In response to an RTI petition filed by Batra in July 2025, the Department of Personnel and Training (DoPT) confirmed that 83 applications had been received for the post of Chief Information Commissioner in response to the May advertisement. Earlier, in September 2024, another RTI petition revealed that 161 applications had been received after vacancies for Information Commissioners were advertised; yet, no appointments followed. “Since then, there has been more than a year’s delay, and the vacancies are still not filled,” Batra said.
The last round of
appointments, in November 2023, was mired in controversy: they were made
arbitrarily by a selection committee that excluded the Leader of the
Opposition. Under the RTI Act, the selection committee must comprise the Prime
Minister as chairperson, the Leader of the Opposition, and a Cabinet Minister
nominated by the Prime Minister.
For Venkatesh Nayak, RTI activist and director of the Commonwealth Human Rights Initiative, the CIC remaining headless is part of a troubling pattern. It is, he said, “a clear indication of the lack of importance and primacy given to the implementation of the law. It is part of a general trend we have seen over the years wherein various institutions including statutory bodies and universities are let to languish for months without the vacancies being filled. This is most unfortunate because this government is certainly not short of staff to do this work.”

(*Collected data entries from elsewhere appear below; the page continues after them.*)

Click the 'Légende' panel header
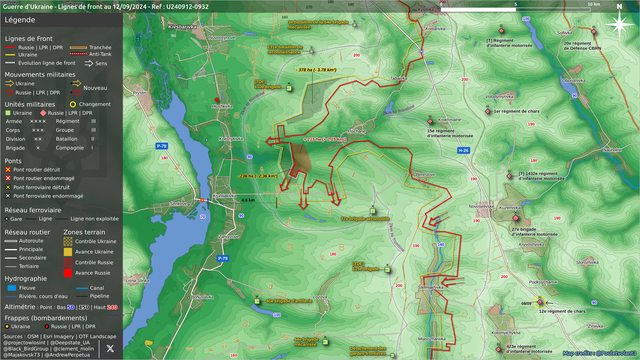The height and width of the screenshot is (360, 640). [20, 20]
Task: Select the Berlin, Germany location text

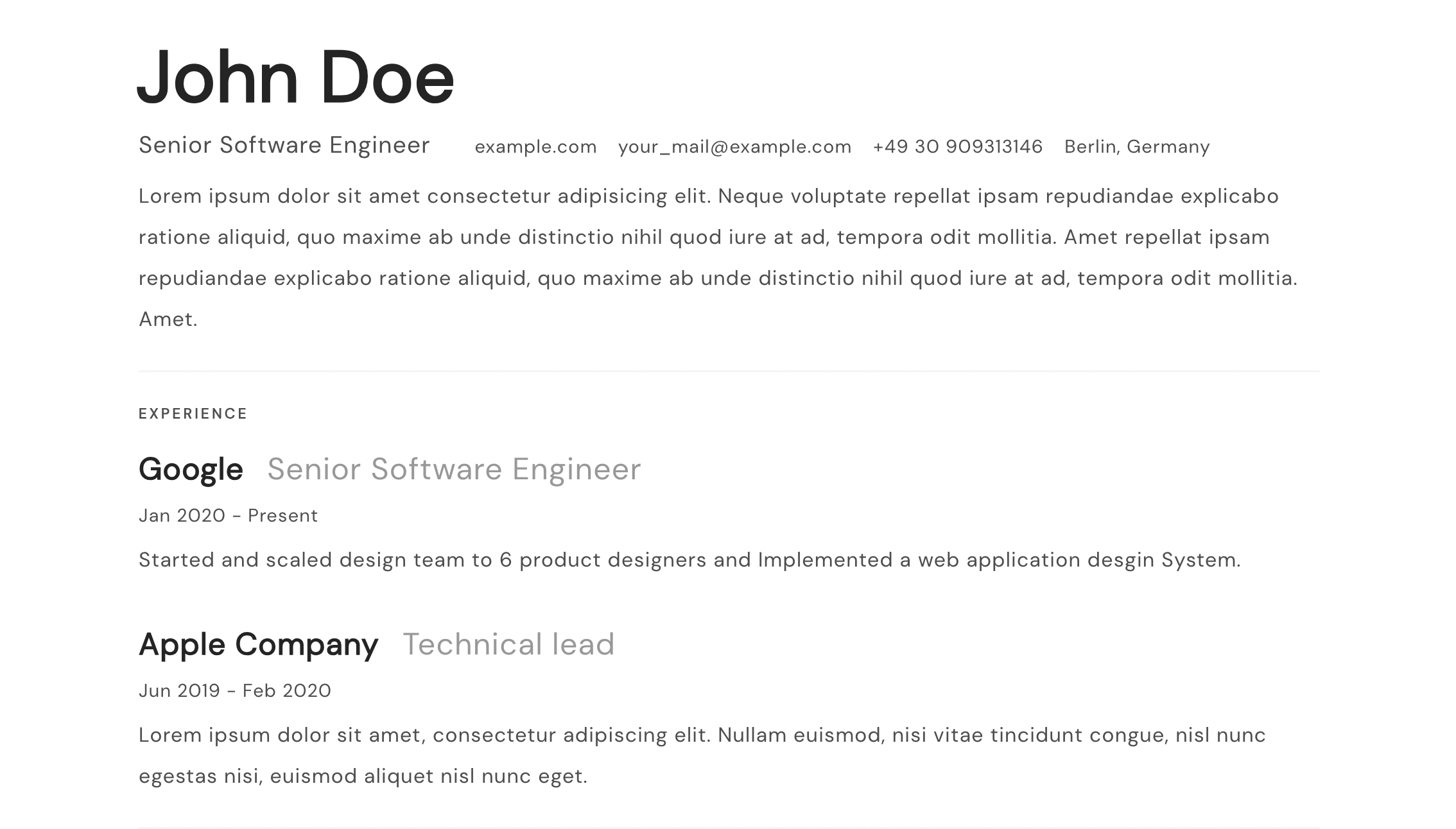Action: pos(1137,147)
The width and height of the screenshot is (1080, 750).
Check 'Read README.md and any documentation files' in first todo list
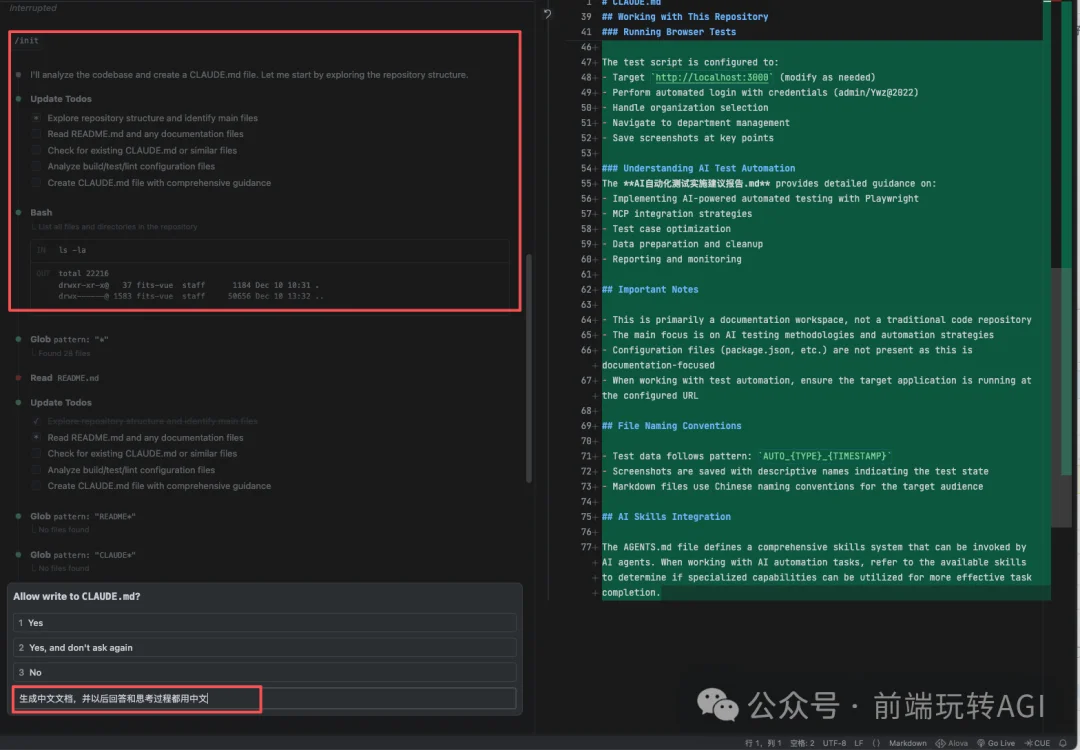pyautogui.click(x=37, y=134)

Nayak stressed that the issue reflects poorly on the Prime Minister himself, since the DoPT, which oversees appointments to the CIC, is part of his portfolio. “The Central Information Commission constitutes the oversight mechanism on transparent governance. And if such a body remains headless and without an adequate number of commissioners, then people’s grievances about lack of transparency or inadequate access to information in relation to their RTI applications will remain unaddressed for months together.” The pendency figures bear this out. “Today, the ordinary wait time is about 8 to 12 months or even longer before the commission,” Nayak noted. “There are more than 25,000 appeals and complaints pending. By the time information is disclosed, it often becomes obsolete.”

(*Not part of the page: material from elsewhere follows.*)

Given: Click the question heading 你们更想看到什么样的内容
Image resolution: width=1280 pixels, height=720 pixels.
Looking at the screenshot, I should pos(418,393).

India has 28 State Information Commissions (SICs) and 1 CIC. The RTI Act mandates that each commission have 1 Chief Information Commissioner and up to 10 Information Commissioners, depending on the workload. The rot is not confined to the Centre the SICs across the country face the same neglect. “There are States like Jharkhand where there wasn’t a single commissioner as of last year,” Nayak pointed out, citing a study by the Satark Nagrik Sangathan (SNS).
“In Karnataka and Maharashtra, multiple commissioner posts remain vacant, leaving entire divisions without adjudication. Commissioners are supposed to be based in different parts of the State so that people can have better access to them. But when vacancies don’t get filled up, cases simply go unheard.”
According to the “Report Card of Information Commissions in India 2023-24”, compiled and published by the SNS in January 2025, seven Information Commissions were defunct for varying periods between July 1, 2023, and June 30, 2024, in Jharkhand, Telangana, Goa, Tripura, Madhya Pradesh, Uttar Pradesh, and Chhattisgarh. Four commissions in Jharkhand, Telangana, Tripura, and Goa remained defunct, while five were without a chief in Chhattisgarh, Maharashtra, Karnataka, Uttarakhand, and Odisha. As of June 30, 2024, more than four lakh appeals and complaints were pending across the 29 commissions.
The report also revealed another irony: although Section 25 of the RTI Act mandates that each commission shall prepare and publish an annual report on the implementation of the Act, 62 per cent of the commissions had not published their 2022-23 reports. “The transparency bodies do not publish data regarding RTIs, making it difficult to even understand the full scale of RTI use in the CIC and SICs,” Nayak observed.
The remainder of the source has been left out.